-- PROVIDED MATERIAL follows --

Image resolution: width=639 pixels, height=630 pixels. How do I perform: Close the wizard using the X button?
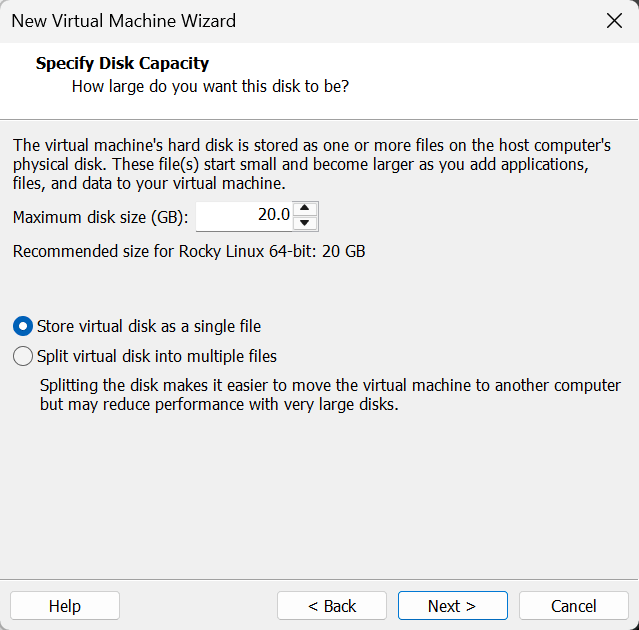[614, 21]
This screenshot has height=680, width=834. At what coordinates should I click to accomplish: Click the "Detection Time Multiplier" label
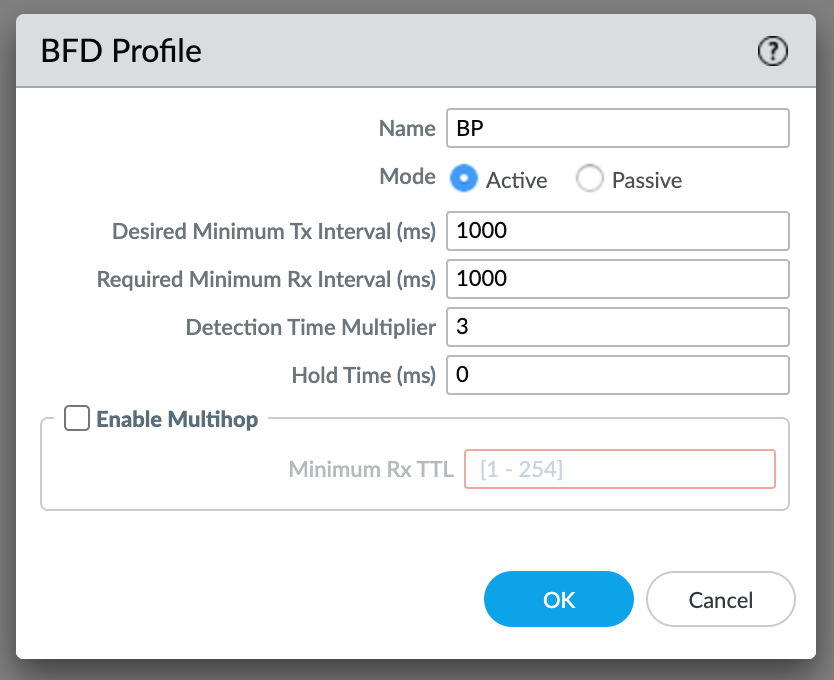pos(311,328)
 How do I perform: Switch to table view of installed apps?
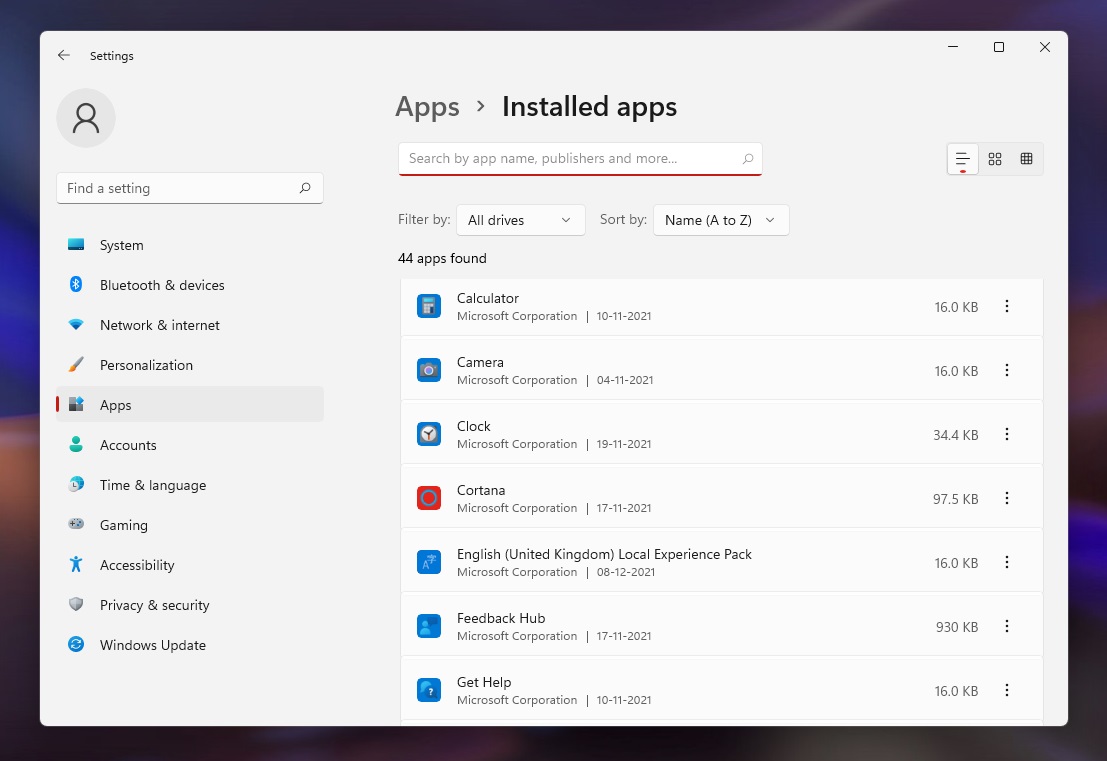pyautogui.click(x=1026, y=158)
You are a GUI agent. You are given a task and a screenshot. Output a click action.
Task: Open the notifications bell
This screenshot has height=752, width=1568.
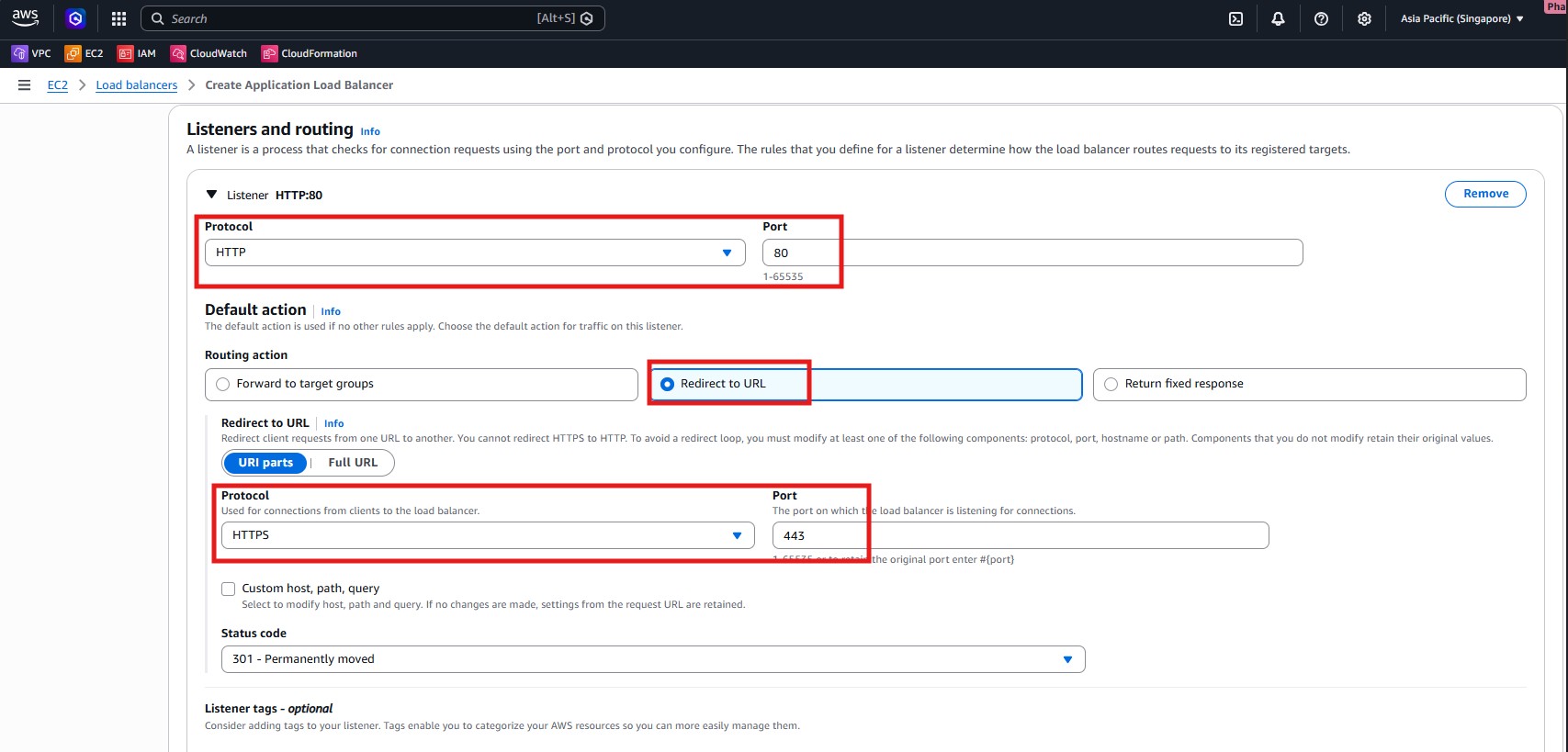coord(1278,18)
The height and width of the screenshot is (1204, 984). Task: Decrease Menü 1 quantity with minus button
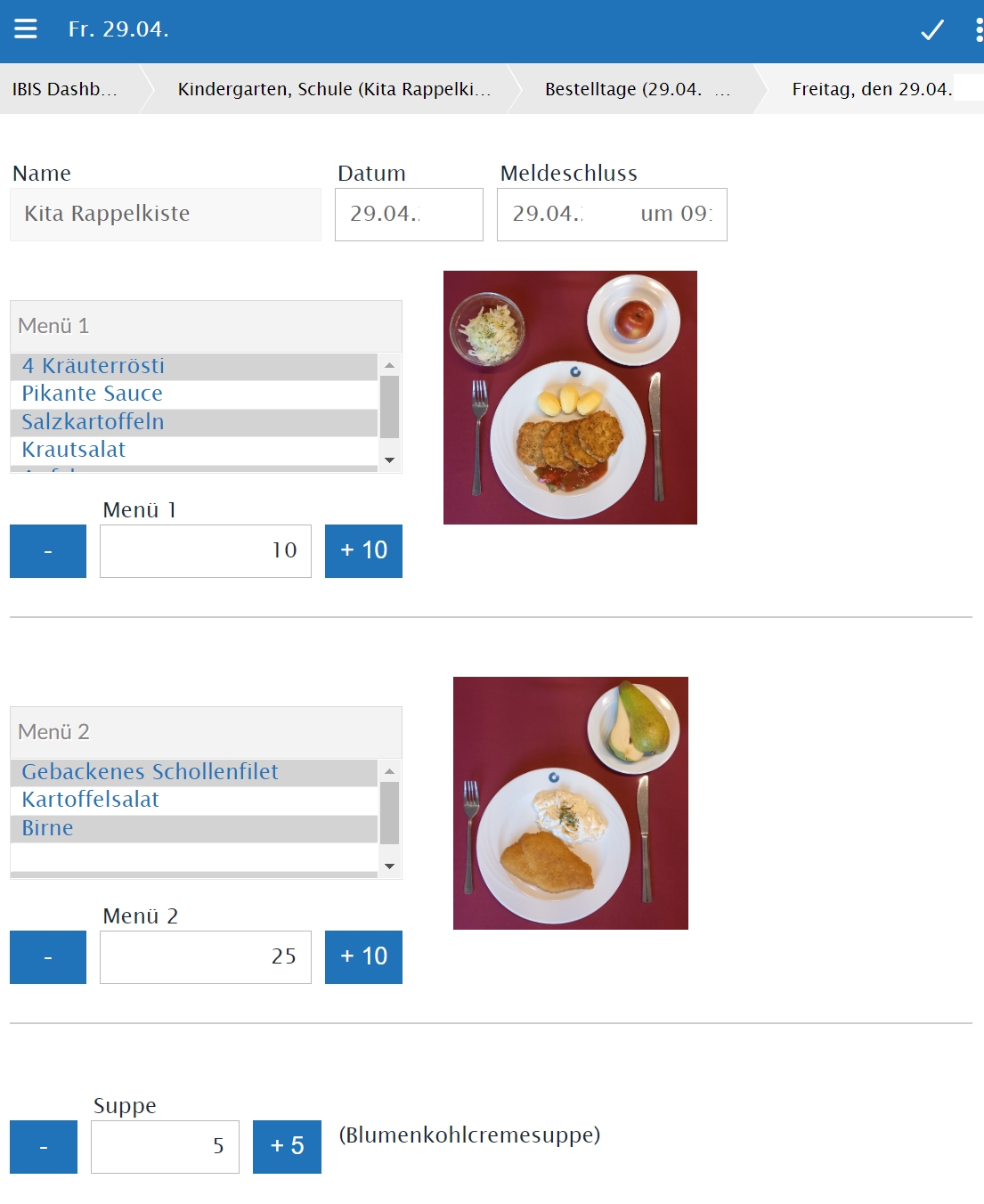48,551
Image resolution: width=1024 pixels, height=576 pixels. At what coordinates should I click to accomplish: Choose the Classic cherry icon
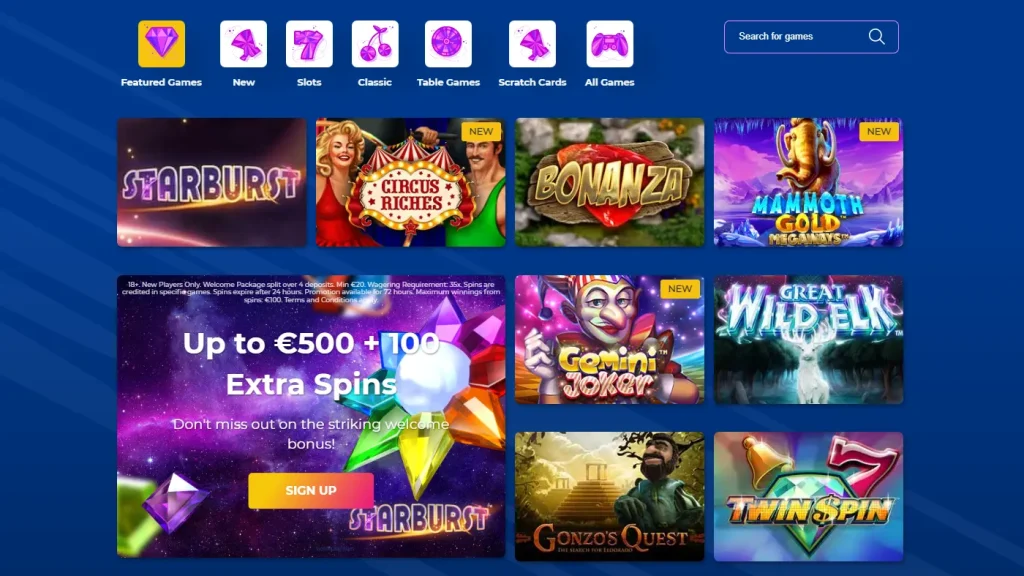(x=375, y=44)
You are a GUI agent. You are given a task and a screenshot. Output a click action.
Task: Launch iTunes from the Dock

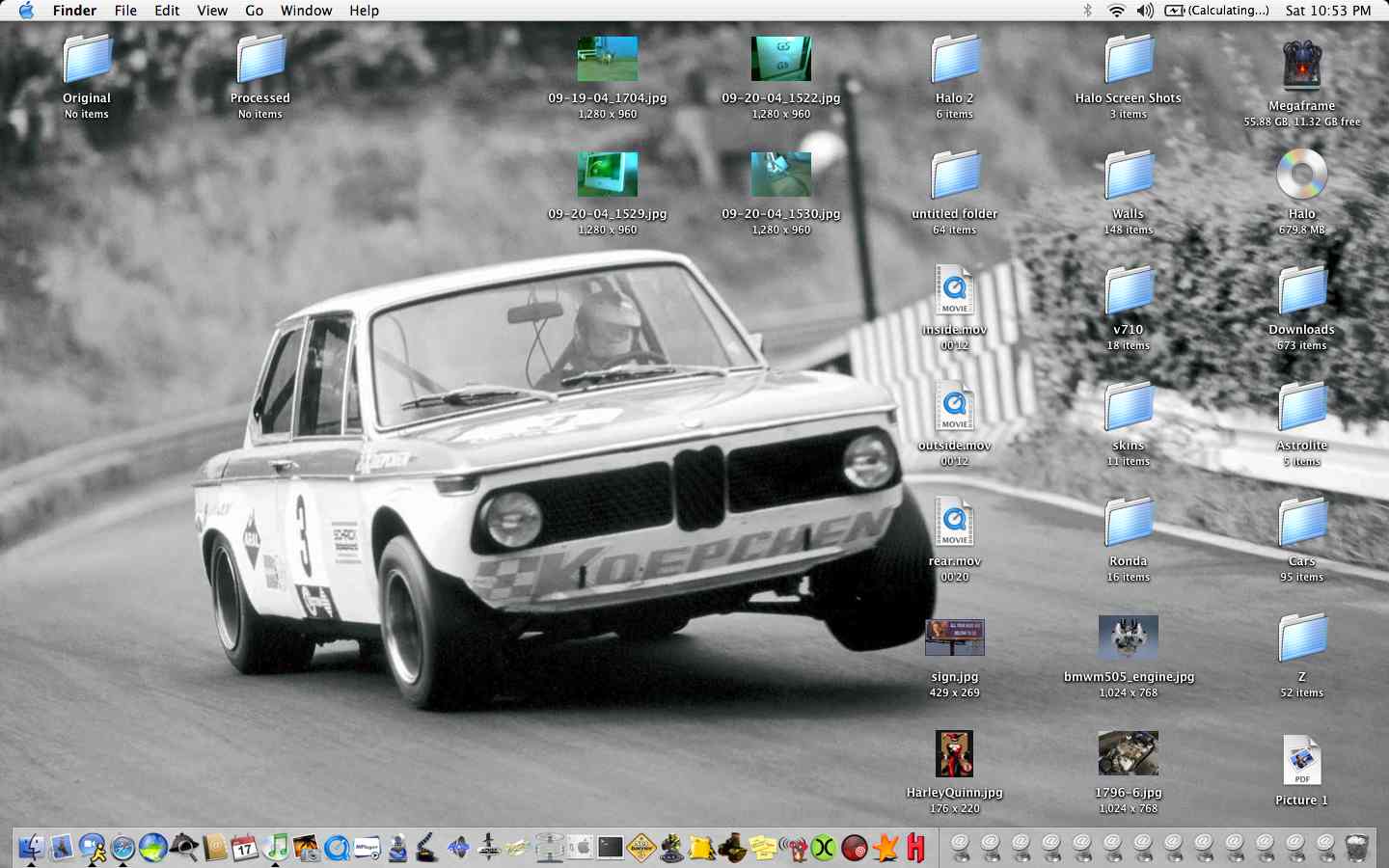tap(276, 847)
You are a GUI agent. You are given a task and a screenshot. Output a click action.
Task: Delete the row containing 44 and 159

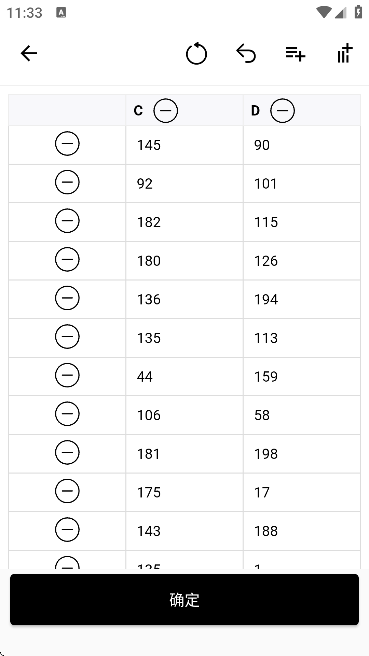click(x=67, y=375)
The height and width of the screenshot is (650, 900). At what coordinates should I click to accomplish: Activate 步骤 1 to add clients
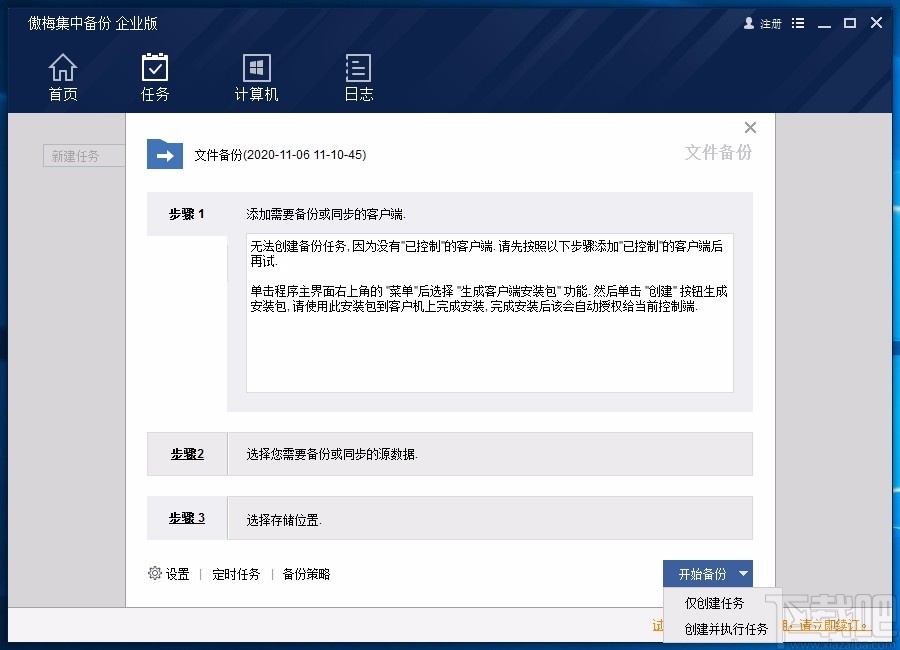(x=188, y=213)
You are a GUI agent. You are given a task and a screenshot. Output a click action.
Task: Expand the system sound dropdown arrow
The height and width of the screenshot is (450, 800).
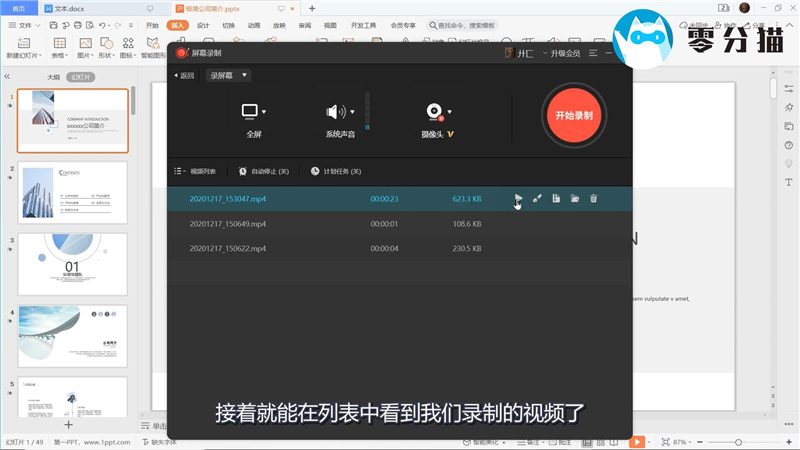point(352,112)
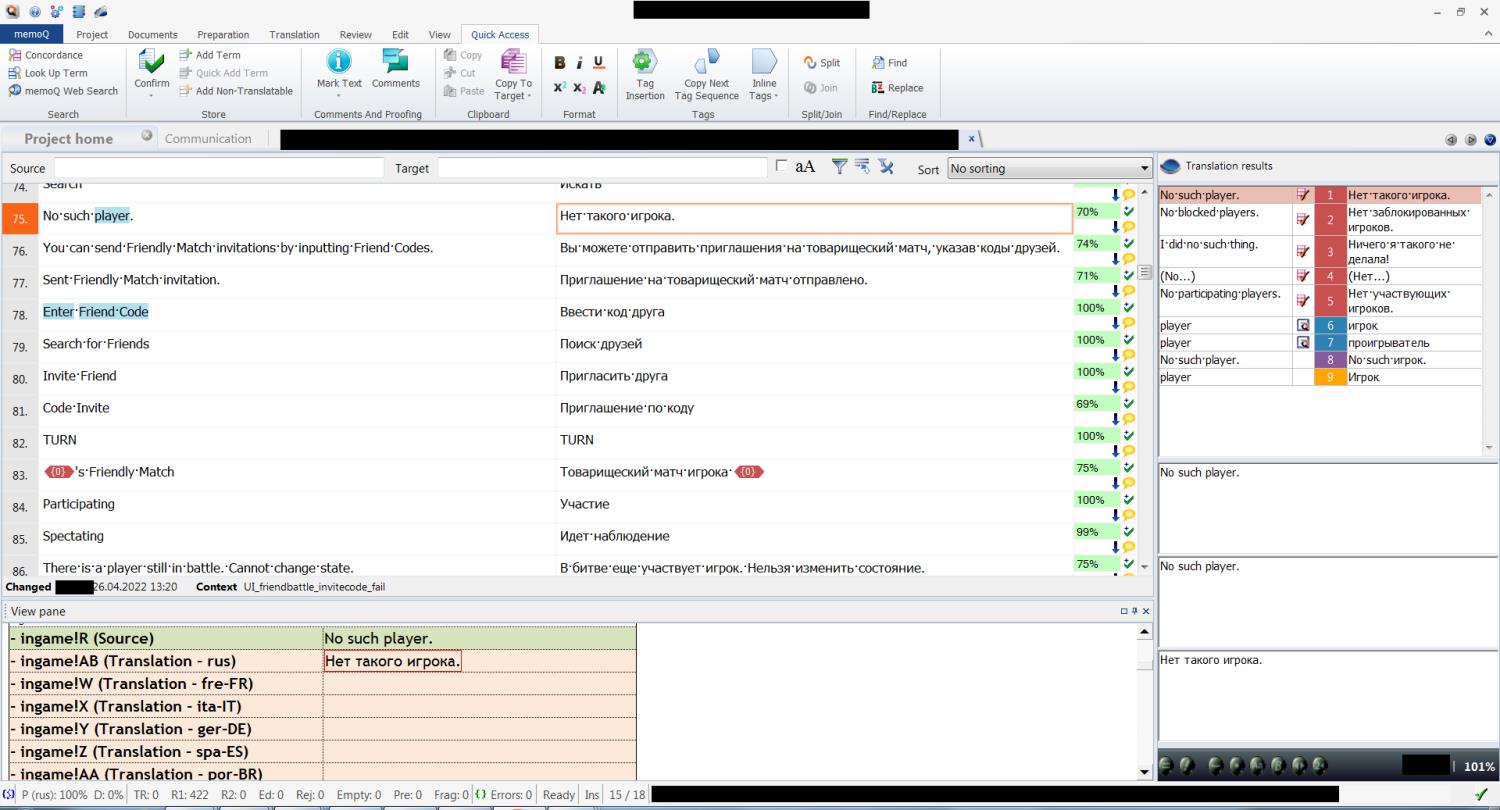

-- PROVIDED MATERIAL concluded --

YOUR OBJECTIVE: Line by line, transcribe the records exactly, omitting the images.

COMPLETED EXERCISE:
Image resolution: width=639 pixels, height=630 pixels. How do I perform: Close the wizard using the X button?
[614, 21]
This screenshot has height=680, width=834. At what coordinates should I click to accomplish: Click the "Detection Time Multiplier" label
pos(311,328)
 How do I perform: Switch to table view of installed apps?
pyautogui.click(x=1026, y=158)
You are a GUI agent. You are given a task and a screenshot. Output a click action.
Task: Open the notifications bell
This screenshot has height=752, width=1568.
coord(1278,18)
The height and width of the screenshot is (1204, 984). Task: Decrease Menü 1 quantity with minus button
48,551
Image resolution: width=1024 pixels, height=576 pixels. At what coordinates should I click to accomplish: Choose the Classic cherry icon
(x=375, y=44)
You are a GUI agent. You are given a task and a screenshot. Output a click action.
Task: Launch iTunes from the Dock

tap(276, 847)
You are a GUI agent. You are given a task and a screenshot. Output a click action.
Task: Delete the row containing 44 and 159

click(x=67, y=375)
The height and width of the screenshot is (650, 900). At what coordinates should I click to accomplish: Activate 步骤 1 to add clients
(x=188, y=213)
You are a GUI agent. You are given a task and a screenshot. Output a click action.
Task: Expand the system sound dropdown arrow
The height and width of the screenshot is (450, 800).
point(352,112)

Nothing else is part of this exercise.